Тело – дважды: как плоть и как образ плоти. Власть в виде доктора Бенвея, выучившегося дисциплине Фуко, осуществляет себя посредством чудовищно тонких, сложнейших техник, но власть эта обернется ничем, если не будет осуществляться на реальном физическом теле, поставленном перед ней в лабораторных условиях заточения. Сплетая и сталкивая власть и потребление, Берроуз достигает немыслимого уровня описания, на котором обнаруживаются прафеномены человеческого и социального. Социальный (а других не бывает) человек есть существо, изначально поставленное в отношения власти и потребления, точнее, это одно и то же отношение, данное на разных уровнях осмысления. Берроуз без промедления редуцирует разность этих уровней к единой основе: реальность мучимых тел есть неразличимая слитность власти и потребления, метафорически данных в образе джанка. Джанки – как человек вообще. Пугающая правда, добытая на темном дне ложки.
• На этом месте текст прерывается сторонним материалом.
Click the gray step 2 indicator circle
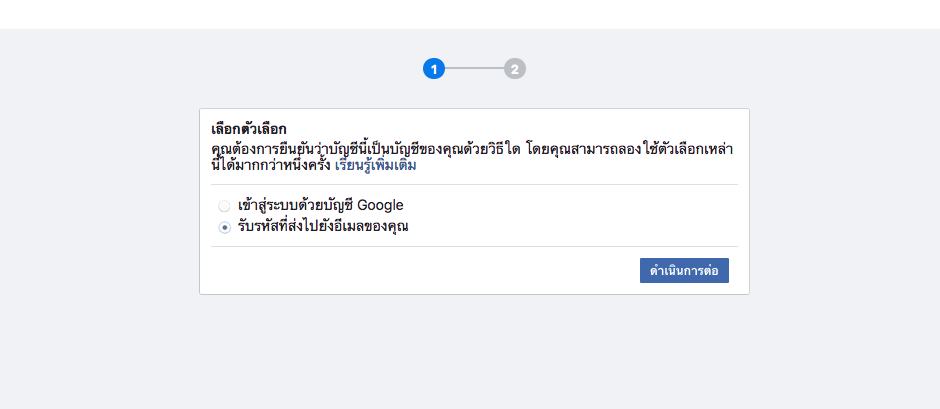940x409 pixels. 514,69
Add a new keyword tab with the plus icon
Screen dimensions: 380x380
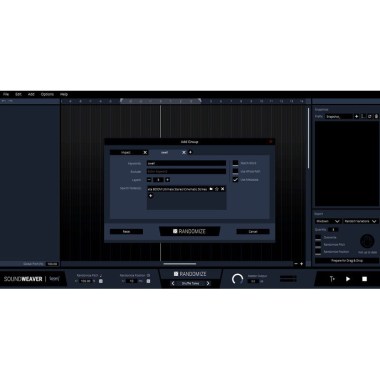[x=190, y=152]
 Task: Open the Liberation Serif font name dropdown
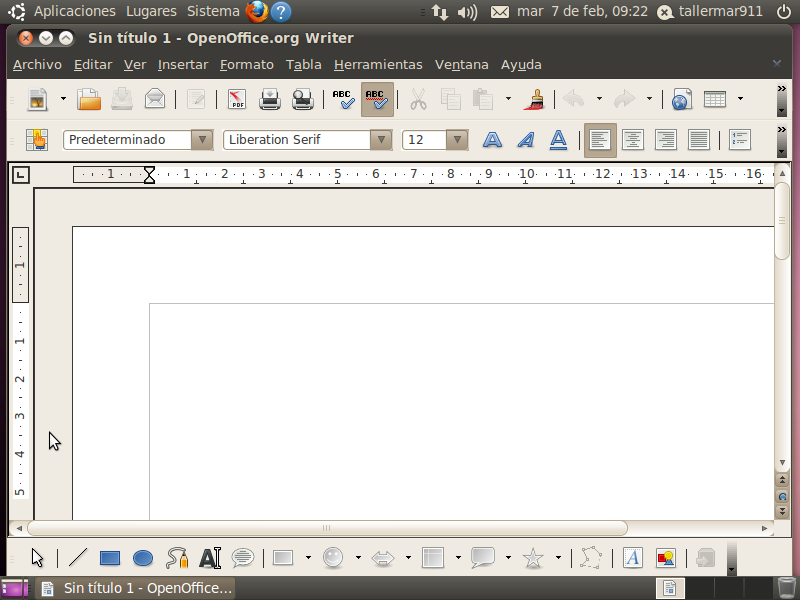click(381, 139)
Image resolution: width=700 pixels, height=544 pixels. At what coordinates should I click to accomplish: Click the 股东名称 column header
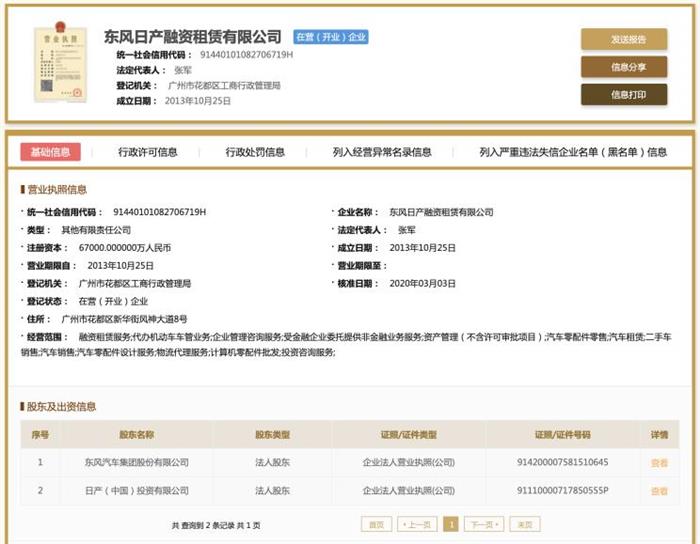pyautogui.click(x=137, y=435)
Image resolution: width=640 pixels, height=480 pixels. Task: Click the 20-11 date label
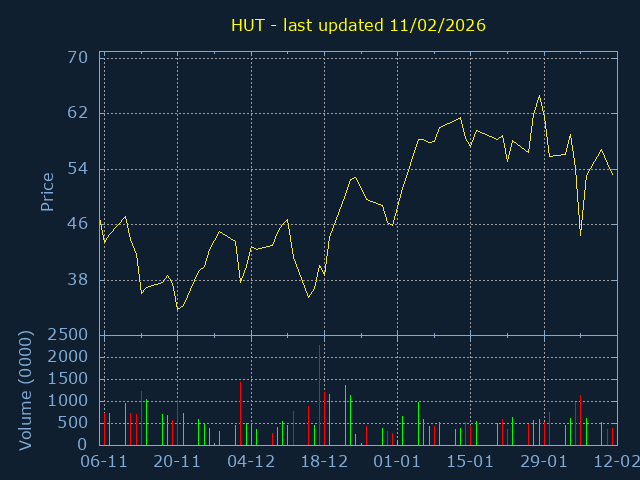coord(177,462)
С пугающей ясностью перед нами разворачивается что-то вроде порочного круга контроля. Человеческое существо, которому сатир Марсий рекомендовал вовсе не рождаться на свет, мгновенно попадает в тиски всевозможных зависимостей, точкой схождения которых является его собственное тело. Оно ограничивает в пространстве и в действии, не говоря уже про время его жизни, то есть время замедленного умирания; оно требует ресурсов и сил; оно обрекает на мучительный труд и во главу угла всего твоего существования ставит заботу о нем – властолюбивом и требовательном теле. Сома сема, говорили древние. Тело – могила. Тело – темница души, оно же совершенная пыточная камера, идеальная тюрьма, о проекте которой не грезил даже Иеремия Бентам. Оно предоставляет самые широкие возможности для того, чтобы ломать заточенный в нем дух – об этом отчасти и писал Фуко в «Надзирать и наказывать», но лишь отчасти. Берроуз сказал новое слово в теории пытаемых тел.